Climate Council rates political parties on climate
Friday, 04 April, 2025
The Climate Council has released its scorecard of Australia’s political parties ahead of the 2025 federal election, revealing that the federal Coalition’s policies would unleash at least 6.3 billion tonnes of additional climate pollution.
Climate Council CEO Amanda McKenzie said, “The federal Coalition voted against every single law to cut climate pollution in the last parliament. Their election policies would increase pollution by at least 6.3 billion tonnes, fuelling more extreme heat, floods, fires and rising costs. That’s not a plan.
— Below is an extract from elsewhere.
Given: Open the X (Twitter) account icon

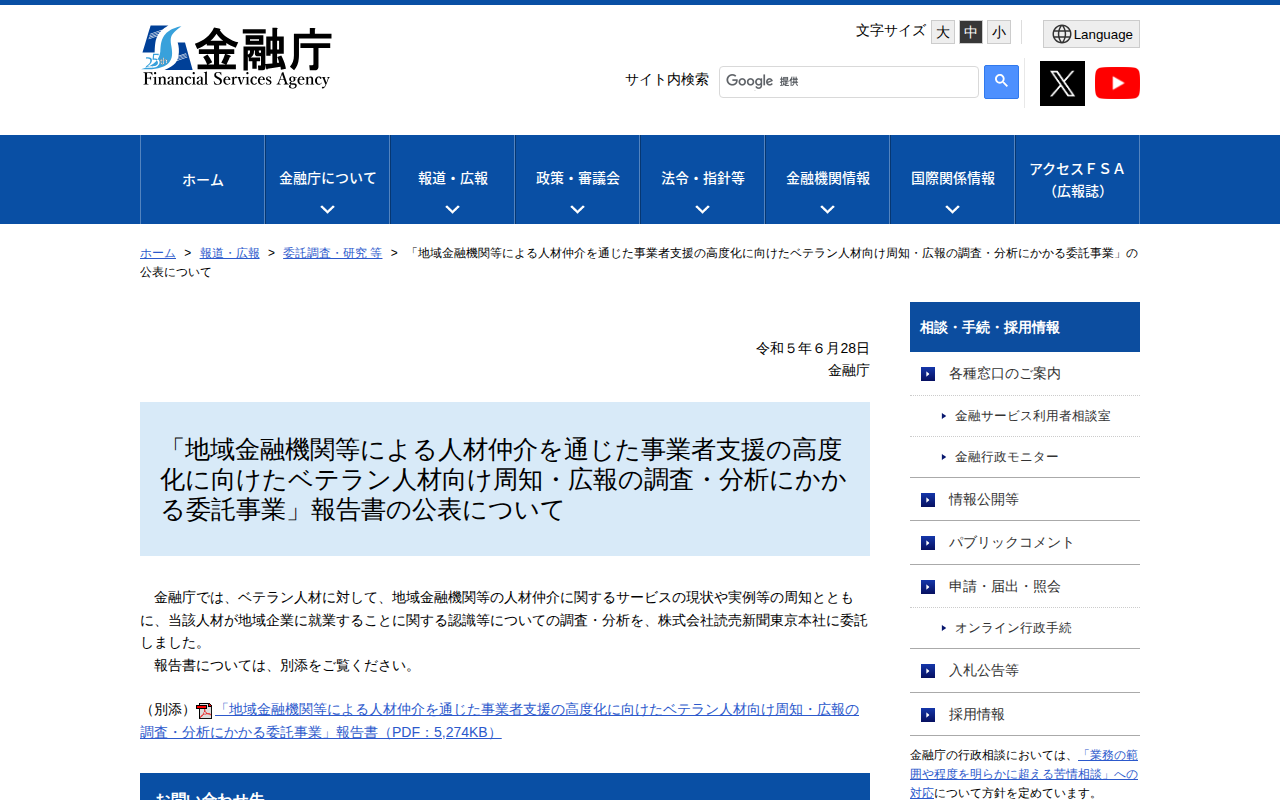Looking at the screenshot, I should coord(1061,83).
It’s a climate disaster.”
The ‘Climate Crossroads’ report is a comprehensive climate report of the 2025 federal election campaign. It assesses the track records and promises of the major parties and key crossbenchers, based on expert analysis of policy platforms and voting history.
The findings in the report are blunt:
- The Liberal–National Coalition is rated ‘Harmful’.
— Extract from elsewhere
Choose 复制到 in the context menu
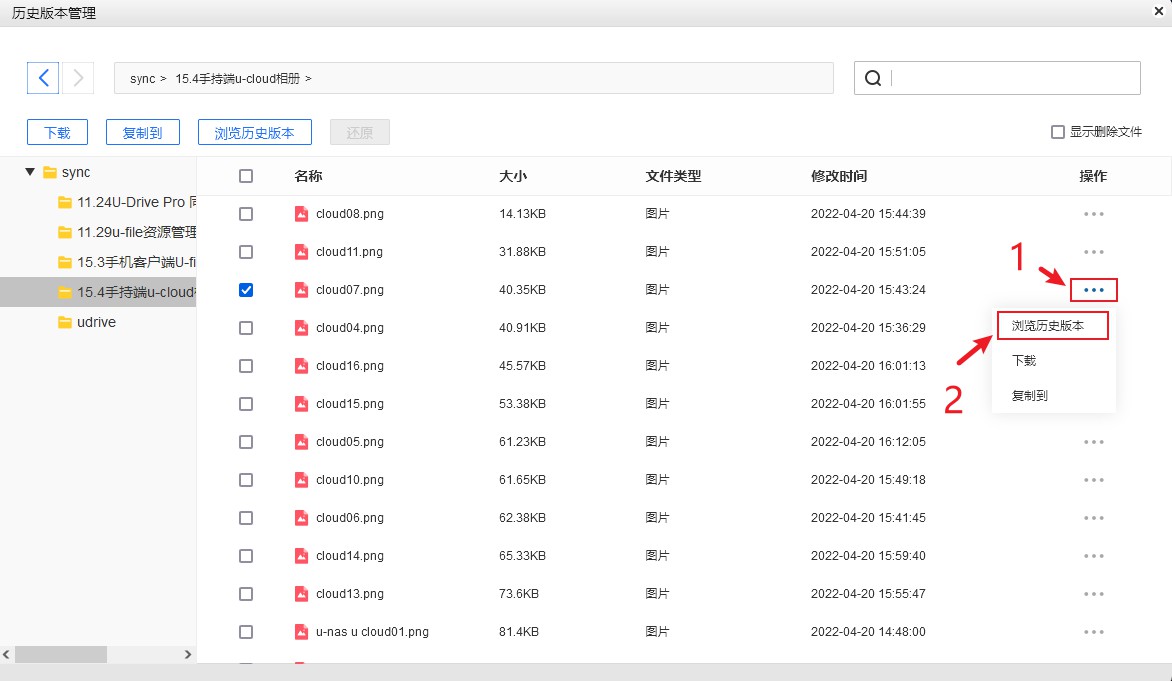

- The Australian Labor Party is rated ‘Right direction’.
- The Australian Greens are rated ‘Strong’.
“The federal Coalition appears allergic to anything that actually cuts climate pollution. They’re clinging to coal, pushing gas and pretending nuclear reactors will save us. It won’t. Nuclear reactors are a recipe for more climate pollution for longer,” McKenzie said.
The report credits the Albanese government for turning around Australia’s climate policy by delivering national climate laws, scaling up renewables and backing cleaner transport. But the government’s approval of 26 new coal, oil and gas developments is undermining that progress.
Climate Councillor Professor Tim Flannery said, “At the last election, Australia was a global climate pariah, following nine years of Liberal–National governments. Labor has overseen a 180-degree turn on climate in this parliament, and they have credible policies to deliver in the next.”
The report finds the Albanese government has made strong progress on ramping up renewable power, by adopting a target of 82% this decade, and unlocking $87 billion of public and private investment. 40% of electricity in the national grid now comes from a mix of renewable sources like solar and wind. These technologies, backed by big batteries and hydro power, are cutting pollution, slashing bills and replacing ‘unreliable’ coal.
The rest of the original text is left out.